Datalake Integration¶

Corridor provides the ability to connect to different kinds of data lakes which could have data saved as parquet, orc, avro, hive tables or any in any other format.

The user could define a custom file handler that would have the logic to read/write to/from the data lake.

Example¶

The example focuses on creating a data source handler to read from hive tables. The user needs to inherit the base class: DataSourceHandler and define the functions:

read_from_location
write_to_location

from corridor_api.config.handlers import DataSourceHandler


class HiveTable(DataSourceHandler):
    """
    Consider a case where every data table is a table in the Hive metastore.
    The table `location` identifier is the table name.
    """

    name = 'hive'
    write_format = 'parquet'

    def read_from_location(self, location, nrow=None):
        try:
            import findspark

            findspark.init()
            import pyspark
        except ImportError:
            import pyspark

        spark = pyspark.sql.SparkSession.builder.getOrCreate()

        data = spark.table(location)
        if nrow is not None:
            data = data.limit(nrow)
        return data

    def write_to_location(self, data, location, mode='error'):
        return data.write.format(self.write_format).saveAsTable(location)

Configuration¶

Once the handler class is created, it can be set up in api_config.py as below: (assuming the handler is defined in a file called hive_table_hander.py alongside api_config.py)

LAKE_DATA_SOURCE_HANDLER = 'hive_table_handler.HiveTable'

WRITTEN EXERCISE A: Arrange everything in the records from the line that contains "Where should I click to: Click the R1" down to the line that contains "The height and width of the screenshot is (927, 1920)." as a Markdown table with the columns Row and Line, numbering each line and leaving out blank lines.
The Datalake Integration page and the records after it are two unrelated pieces of material.

PROVIDED INFORMATION:
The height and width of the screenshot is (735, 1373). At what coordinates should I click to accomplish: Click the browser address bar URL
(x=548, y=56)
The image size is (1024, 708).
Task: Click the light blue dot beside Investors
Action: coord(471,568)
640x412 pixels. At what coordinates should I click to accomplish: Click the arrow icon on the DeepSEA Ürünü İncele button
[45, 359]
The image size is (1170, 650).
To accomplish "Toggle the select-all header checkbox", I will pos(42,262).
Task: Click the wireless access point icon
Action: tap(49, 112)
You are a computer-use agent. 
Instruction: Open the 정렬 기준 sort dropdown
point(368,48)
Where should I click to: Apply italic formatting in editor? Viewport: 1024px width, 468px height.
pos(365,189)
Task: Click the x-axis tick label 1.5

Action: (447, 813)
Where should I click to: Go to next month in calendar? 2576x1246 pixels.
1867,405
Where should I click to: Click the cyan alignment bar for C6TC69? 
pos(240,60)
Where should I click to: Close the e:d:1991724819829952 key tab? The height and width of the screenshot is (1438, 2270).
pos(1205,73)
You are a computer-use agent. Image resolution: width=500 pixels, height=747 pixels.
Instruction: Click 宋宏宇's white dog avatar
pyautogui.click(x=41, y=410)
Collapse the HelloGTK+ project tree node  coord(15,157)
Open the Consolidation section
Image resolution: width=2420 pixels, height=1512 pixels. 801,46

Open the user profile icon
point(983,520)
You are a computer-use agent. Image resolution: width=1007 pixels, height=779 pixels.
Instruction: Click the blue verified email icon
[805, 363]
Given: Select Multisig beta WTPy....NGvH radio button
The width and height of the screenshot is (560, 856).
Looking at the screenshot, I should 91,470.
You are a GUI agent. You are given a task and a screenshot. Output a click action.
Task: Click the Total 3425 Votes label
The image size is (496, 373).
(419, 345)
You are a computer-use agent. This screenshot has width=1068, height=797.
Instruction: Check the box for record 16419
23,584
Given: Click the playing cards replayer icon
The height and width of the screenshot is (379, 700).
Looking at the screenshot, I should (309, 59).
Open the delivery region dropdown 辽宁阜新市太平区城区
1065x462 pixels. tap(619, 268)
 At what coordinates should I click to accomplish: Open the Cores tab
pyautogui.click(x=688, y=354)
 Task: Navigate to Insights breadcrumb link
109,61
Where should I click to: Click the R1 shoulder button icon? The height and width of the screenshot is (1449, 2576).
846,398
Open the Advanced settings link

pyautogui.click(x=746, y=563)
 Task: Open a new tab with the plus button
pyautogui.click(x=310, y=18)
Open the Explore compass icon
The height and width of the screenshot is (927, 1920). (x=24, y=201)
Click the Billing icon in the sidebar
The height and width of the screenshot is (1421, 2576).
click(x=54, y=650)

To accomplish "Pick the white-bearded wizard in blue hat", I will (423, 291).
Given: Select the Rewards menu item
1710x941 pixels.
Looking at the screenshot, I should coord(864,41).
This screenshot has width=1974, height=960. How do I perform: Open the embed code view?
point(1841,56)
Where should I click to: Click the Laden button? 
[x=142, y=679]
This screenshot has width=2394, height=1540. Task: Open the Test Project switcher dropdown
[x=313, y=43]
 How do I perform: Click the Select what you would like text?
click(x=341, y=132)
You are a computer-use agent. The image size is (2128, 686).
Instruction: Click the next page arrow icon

WRITTEN EXERCISE B: Rewrite everything from "name = 'hive'" down to "findspark.init()" in the Datalake Integration page, putting "orc" wherever "parquet" appears.

FULL RESPONSE A:
| Row | Line |
|---|---|
| 1 | Where should I click to: Click the R1 shoulder button icon? The height and width of the screenshot is (1449, 2576). |
| 2 | 846,398 |
| 3 | Open the Advanced settings link |
| 4 | pyautogui.click(x=746, y=563) |
| 5 |  Task: Open a new tab with the plus button |
| 6 | pyautogui.click(x=310, y=18) |
| 7 | Open the Explore compass icon |
| 8 | The height and width of the screenshot is (927, 1920). (x=24, y=201) |

FULL RESPONSE B:
name = 'hive'
    write_format = 'orc'

    def read_from_location(self, location, nrow=None):
        try:
            import findspark

            findspark.init()